[EXERCISE] Please repeat the listing word for word, from the line holding "How do I perform: Click" through the end of the listing, both ends included, and leave the pictures out.

[GIVEN RECORDS]
= = = =
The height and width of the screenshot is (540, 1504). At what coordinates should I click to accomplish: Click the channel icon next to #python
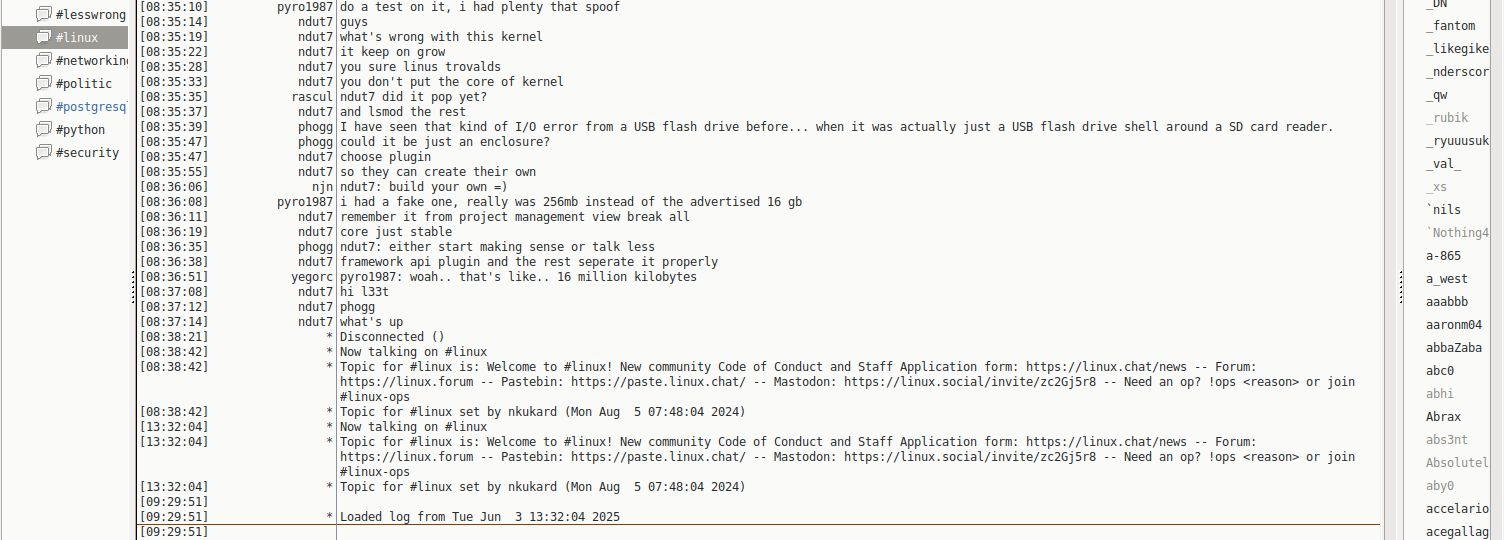pos(43,130)
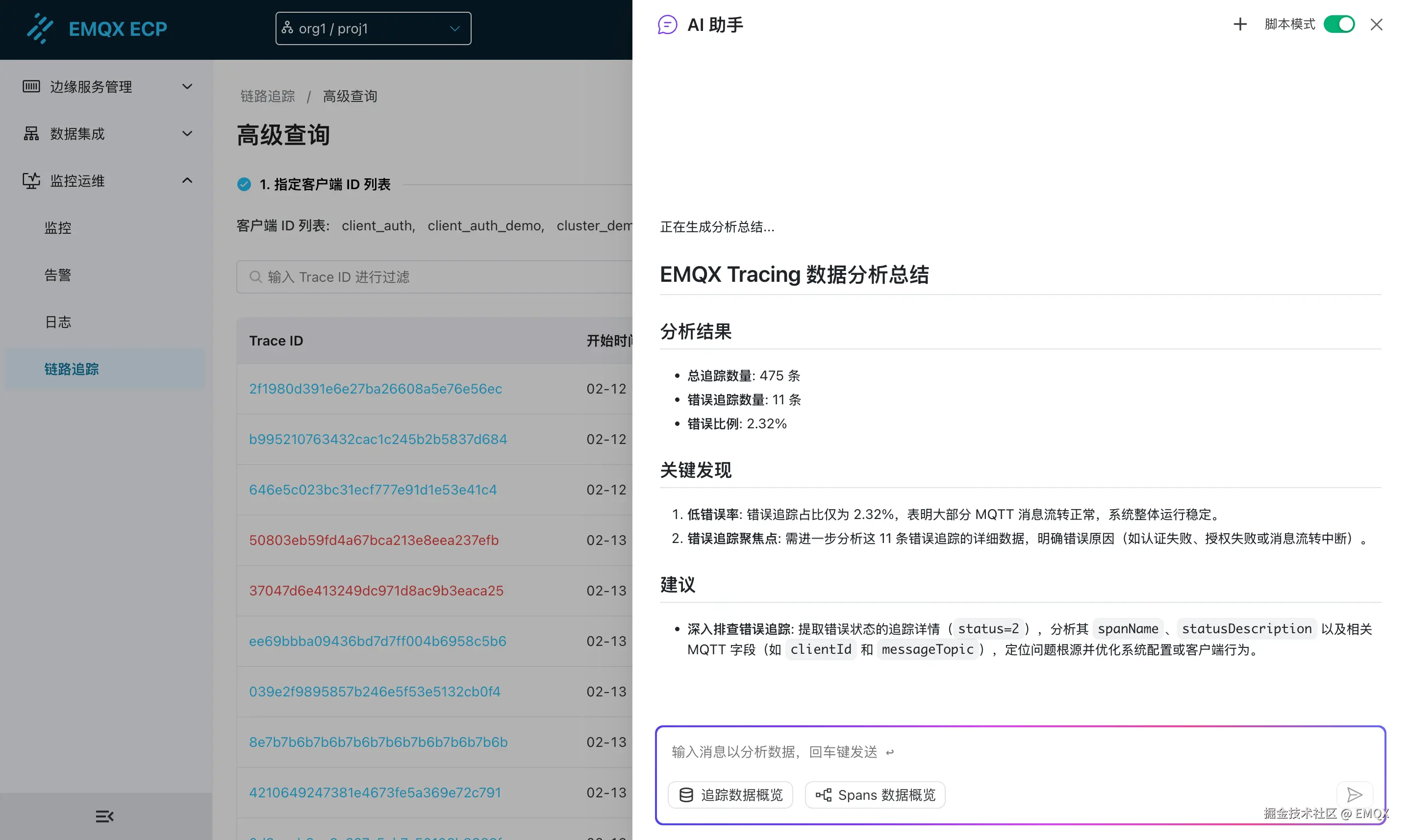The height and width of the screenshot is (840, 1409).
Task: Open trace 50803eb59fd4a67bca213e8eea237efb link
Action: pyautogui.click(x=374, y=540)
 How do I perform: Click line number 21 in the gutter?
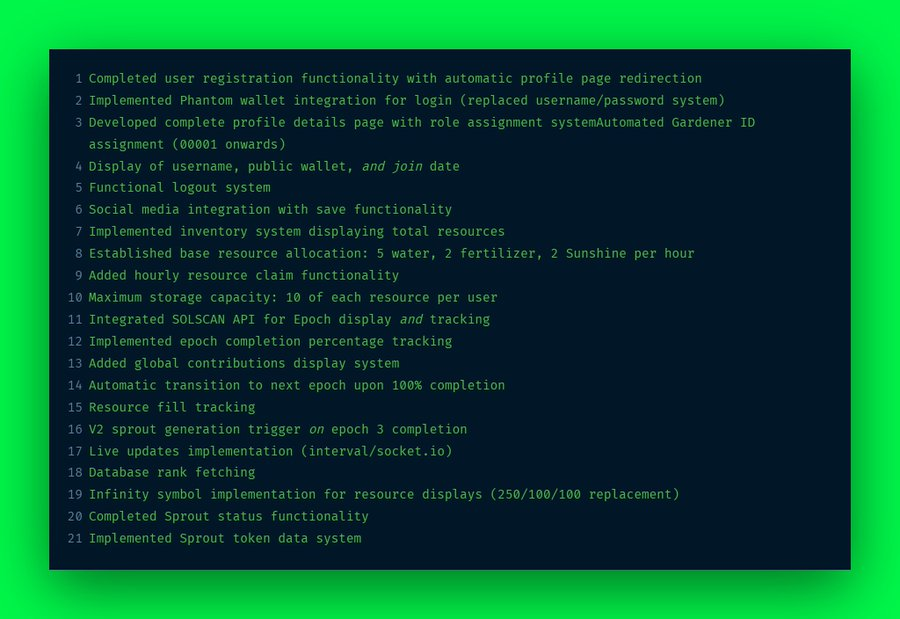coord(75,539)
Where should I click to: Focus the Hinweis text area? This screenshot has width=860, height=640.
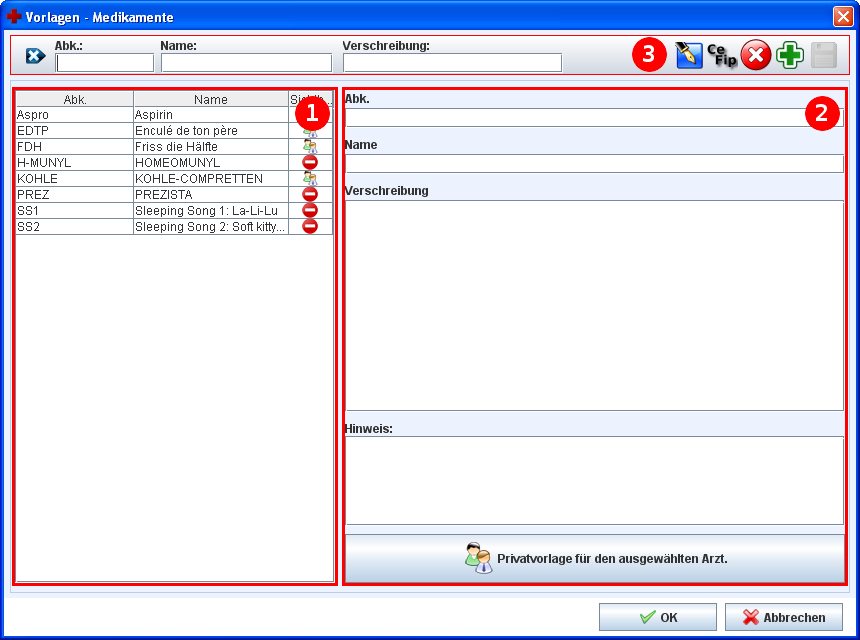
= = = =
[RESPONSE TO THIS EXERCISE]
 How do I perform: Click line number 21 in the gutter?
coord(75,539)
Where should I click to: Focus the Hinweis text area? This screenshot has width=860, height=640.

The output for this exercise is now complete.